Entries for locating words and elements
%%

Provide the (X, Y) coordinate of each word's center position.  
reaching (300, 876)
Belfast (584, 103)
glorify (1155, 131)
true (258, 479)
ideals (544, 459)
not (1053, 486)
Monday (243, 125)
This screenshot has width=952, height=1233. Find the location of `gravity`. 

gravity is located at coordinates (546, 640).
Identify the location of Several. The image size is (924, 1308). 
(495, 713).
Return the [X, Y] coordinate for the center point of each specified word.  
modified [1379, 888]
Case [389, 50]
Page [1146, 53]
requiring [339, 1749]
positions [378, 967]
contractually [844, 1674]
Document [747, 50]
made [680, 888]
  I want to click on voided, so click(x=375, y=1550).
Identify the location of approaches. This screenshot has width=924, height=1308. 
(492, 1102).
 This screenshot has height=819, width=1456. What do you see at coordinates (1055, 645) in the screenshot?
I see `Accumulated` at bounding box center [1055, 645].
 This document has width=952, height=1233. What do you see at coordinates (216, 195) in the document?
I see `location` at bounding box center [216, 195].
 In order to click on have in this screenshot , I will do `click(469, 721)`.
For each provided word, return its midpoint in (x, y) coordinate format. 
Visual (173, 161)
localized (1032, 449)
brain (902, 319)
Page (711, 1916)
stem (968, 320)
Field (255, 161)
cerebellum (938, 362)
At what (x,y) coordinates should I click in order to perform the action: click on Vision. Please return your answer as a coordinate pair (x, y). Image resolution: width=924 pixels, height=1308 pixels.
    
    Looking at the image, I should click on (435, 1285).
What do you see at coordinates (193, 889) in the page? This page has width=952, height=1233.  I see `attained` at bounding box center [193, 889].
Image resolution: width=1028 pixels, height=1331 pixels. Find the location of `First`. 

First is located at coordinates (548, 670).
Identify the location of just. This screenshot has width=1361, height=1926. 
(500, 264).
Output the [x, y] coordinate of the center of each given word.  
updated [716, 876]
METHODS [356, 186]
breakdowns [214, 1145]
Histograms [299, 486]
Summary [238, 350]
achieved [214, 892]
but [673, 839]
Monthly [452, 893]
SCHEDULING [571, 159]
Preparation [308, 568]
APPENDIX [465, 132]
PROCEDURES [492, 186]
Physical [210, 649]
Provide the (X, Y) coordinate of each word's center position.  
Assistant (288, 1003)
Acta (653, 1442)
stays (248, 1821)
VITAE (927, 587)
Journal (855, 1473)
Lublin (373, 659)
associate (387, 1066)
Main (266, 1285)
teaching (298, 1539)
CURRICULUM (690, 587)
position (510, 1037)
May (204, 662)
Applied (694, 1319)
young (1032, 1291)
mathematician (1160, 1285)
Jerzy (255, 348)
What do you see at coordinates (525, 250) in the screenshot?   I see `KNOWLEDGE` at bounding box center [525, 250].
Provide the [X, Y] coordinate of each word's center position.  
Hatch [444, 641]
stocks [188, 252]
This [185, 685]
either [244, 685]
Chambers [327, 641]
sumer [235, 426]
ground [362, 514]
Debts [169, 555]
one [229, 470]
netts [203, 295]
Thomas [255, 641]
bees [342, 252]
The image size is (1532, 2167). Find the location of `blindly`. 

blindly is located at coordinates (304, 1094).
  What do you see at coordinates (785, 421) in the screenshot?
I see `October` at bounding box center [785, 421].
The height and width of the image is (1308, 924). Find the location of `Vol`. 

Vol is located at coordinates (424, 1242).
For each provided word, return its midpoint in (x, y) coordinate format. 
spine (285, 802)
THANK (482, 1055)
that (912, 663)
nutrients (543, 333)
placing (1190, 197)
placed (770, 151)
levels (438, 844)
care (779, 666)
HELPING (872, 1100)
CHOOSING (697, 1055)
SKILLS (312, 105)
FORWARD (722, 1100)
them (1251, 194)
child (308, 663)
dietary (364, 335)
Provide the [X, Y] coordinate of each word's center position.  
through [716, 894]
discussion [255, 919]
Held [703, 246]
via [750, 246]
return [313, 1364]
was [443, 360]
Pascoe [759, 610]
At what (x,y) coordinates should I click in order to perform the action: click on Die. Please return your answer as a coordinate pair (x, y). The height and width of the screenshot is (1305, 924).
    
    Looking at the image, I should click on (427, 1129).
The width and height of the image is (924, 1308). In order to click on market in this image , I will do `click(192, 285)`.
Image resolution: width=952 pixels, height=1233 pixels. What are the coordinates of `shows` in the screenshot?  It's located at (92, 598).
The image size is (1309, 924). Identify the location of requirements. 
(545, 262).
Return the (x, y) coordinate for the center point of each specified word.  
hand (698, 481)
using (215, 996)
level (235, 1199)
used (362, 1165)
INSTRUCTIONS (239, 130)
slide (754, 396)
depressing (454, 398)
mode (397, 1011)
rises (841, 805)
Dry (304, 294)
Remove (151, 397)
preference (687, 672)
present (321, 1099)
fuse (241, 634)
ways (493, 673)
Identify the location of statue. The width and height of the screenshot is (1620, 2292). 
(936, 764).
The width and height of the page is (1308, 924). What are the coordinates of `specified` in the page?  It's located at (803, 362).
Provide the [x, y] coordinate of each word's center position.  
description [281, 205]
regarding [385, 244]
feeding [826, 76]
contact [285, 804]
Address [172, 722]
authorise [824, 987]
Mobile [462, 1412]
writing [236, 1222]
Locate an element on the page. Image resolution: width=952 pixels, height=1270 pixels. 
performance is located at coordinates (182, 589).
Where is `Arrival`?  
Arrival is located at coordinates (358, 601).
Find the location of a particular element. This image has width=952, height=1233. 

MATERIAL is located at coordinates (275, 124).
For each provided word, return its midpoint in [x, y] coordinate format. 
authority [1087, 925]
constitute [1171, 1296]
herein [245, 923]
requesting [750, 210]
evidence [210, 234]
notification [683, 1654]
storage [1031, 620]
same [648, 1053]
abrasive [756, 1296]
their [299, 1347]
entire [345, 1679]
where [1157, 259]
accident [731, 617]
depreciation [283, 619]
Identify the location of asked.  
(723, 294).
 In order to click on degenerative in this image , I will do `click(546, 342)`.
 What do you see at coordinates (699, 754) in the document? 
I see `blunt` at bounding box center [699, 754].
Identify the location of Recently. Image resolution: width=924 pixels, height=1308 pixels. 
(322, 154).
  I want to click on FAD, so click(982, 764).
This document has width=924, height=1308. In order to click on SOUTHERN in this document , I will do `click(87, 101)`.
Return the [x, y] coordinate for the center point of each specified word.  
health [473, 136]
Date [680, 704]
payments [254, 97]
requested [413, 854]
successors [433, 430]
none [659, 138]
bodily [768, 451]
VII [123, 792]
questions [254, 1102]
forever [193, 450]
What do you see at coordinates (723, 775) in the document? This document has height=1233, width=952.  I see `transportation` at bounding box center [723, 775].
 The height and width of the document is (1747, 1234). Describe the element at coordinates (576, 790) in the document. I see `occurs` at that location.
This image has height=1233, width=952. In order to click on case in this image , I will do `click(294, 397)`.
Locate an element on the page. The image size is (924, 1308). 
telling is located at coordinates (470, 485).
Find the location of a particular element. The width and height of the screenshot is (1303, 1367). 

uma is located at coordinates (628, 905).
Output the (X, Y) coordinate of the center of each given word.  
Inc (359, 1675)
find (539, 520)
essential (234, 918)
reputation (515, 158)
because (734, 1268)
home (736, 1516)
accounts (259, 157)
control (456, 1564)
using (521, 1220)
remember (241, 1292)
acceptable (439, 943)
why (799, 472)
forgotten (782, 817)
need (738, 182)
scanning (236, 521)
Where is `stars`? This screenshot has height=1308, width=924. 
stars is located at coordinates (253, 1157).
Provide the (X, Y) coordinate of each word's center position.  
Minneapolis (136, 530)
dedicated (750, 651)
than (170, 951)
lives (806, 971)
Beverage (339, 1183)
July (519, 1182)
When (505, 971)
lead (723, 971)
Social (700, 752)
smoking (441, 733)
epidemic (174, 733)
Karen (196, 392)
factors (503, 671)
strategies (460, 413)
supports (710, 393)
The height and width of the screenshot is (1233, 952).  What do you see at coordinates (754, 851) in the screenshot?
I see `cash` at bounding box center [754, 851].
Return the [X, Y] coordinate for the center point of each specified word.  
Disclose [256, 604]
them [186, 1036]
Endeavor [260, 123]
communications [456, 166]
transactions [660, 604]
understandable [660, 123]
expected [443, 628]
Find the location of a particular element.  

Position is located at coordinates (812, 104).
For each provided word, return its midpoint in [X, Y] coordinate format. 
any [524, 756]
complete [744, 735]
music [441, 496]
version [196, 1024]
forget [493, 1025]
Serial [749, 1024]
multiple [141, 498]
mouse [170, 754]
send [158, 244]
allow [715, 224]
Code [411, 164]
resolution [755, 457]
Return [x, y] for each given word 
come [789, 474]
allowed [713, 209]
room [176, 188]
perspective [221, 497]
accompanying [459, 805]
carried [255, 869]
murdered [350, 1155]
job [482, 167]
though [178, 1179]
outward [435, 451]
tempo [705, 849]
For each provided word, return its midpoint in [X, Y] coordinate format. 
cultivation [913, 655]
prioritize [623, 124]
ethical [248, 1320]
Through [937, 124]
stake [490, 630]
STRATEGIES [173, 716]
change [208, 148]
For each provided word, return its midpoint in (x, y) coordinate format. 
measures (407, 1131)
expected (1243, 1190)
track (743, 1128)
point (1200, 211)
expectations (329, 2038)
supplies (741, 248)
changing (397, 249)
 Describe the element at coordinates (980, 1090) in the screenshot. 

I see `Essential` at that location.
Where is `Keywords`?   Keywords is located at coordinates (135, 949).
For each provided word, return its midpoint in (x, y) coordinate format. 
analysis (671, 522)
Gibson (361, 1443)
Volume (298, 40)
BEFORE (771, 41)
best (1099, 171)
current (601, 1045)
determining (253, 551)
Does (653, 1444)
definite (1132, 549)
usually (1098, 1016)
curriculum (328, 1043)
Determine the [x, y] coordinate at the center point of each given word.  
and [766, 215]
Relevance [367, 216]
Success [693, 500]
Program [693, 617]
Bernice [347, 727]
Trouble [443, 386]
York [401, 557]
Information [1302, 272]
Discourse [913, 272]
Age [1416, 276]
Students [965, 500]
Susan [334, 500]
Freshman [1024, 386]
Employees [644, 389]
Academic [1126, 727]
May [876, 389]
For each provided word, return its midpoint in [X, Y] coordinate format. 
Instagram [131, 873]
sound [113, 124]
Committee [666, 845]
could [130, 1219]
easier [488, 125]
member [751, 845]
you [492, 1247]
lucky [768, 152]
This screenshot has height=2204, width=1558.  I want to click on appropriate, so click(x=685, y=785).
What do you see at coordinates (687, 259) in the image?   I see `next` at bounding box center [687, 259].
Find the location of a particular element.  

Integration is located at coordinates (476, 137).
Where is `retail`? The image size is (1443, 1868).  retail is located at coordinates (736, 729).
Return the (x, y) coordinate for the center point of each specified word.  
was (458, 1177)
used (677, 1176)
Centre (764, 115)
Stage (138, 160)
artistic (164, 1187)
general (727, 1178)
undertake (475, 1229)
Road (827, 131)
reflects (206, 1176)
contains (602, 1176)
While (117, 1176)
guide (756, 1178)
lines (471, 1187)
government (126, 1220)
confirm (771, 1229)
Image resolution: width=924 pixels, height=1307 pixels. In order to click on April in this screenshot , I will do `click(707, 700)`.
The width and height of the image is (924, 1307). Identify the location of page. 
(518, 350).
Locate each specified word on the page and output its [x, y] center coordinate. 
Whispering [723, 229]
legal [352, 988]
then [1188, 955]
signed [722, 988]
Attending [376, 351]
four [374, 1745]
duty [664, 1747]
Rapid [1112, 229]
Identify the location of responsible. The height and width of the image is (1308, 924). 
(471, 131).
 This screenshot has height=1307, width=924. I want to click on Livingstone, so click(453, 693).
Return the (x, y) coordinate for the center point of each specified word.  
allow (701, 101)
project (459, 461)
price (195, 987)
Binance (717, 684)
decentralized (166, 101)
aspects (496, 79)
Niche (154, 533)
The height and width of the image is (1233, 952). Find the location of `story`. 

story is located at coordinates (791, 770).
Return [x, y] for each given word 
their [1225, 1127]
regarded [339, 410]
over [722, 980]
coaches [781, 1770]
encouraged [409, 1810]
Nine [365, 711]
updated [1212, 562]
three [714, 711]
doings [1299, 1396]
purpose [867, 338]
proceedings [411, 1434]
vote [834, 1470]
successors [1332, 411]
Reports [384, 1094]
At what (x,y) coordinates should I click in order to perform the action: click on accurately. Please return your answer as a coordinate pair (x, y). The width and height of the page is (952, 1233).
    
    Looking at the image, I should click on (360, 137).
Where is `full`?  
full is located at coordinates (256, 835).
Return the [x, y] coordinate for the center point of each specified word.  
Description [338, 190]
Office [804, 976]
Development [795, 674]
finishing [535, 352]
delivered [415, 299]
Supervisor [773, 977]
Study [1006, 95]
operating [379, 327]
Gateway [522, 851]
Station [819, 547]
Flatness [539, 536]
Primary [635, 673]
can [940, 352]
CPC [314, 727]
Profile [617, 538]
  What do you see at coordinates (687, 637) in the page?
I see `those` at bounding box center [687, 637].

%%

*GOAL*
Write out the records again, starting at the line containing "mathematician (1160, 1285)" and ending at the line containing "Image resolution: width=952 pixels, height=1233", with "stocks" swapped for "shares" and nothing else altered.

*WORKED ANSWER*
mathematician (1160, 1285)
Jerzy (255, 348)
What do you see at coordinates (525, 250) in the screenshot?   I see `KNOWLEDGE` at bounding box center [525, 250].
Provide the [X, Y] coordinate of each word's center position.  
Hatch [444, 641]
shares [188, 252]
This [185, 685]
either [244, 685]
Chambers [327, 641]
sumer [235, 426]
ground [362, 514]
Debts [169, 555]
one [229, 470]
netts [203, 295]
Thomas [255, 641]
bees [342, 252]
The image size is (1532, 2167). Find the location of `blindly`. 

blindly is located at coordinates (304, 1094).
  What do you see at coordinates (785, 421) in the screenshot?
I see `October` at bounding box center [785, 421].
The height and width of the image is (1308, 924). Find the location of `Vol`. 

Vol is located at coordinates (424, 1242).
For each provided word, return its midpoint in (x, y) coordinate format. 
spine (285, 802)
THANK (482, 1055)
that (912, 663)
nutrients (543, 333)
placing (1190, 197)
placed (770, 151)
levels (438, 844)
care (779, 666)
HELPING (872, 1100)
CHOOSING (697, 1055)
SKILLS (312, 105)
FORWARD (722, 1100)
them (1251, 194)
child (308, 663)
dietary (364, 335)
Provide the [X, Y] coordinate of each word's center position.  
through [716, 894]
discussion [255, 919]
Held [703, 246]
via [750, 246]
return [313, 1364]
was [443, 360]
Pascoe [759, 610]
At what (x,y) coordinates should I click in order to perform the action: click on Die. Please return your answer as a coordinate pair (x, y). The height and width of the screenshot is (1305, 924).
    
    Looking at the image, I should click on (427, 1129).
The width and height of the image is (924, 1308). In order to click on market in this image , I will do `click(192, 285)`.
Image resolution: width=952 pixels, height=1233 pixels. What are the coordinates of `shows` in the screenshot?  It's located at (92, 598).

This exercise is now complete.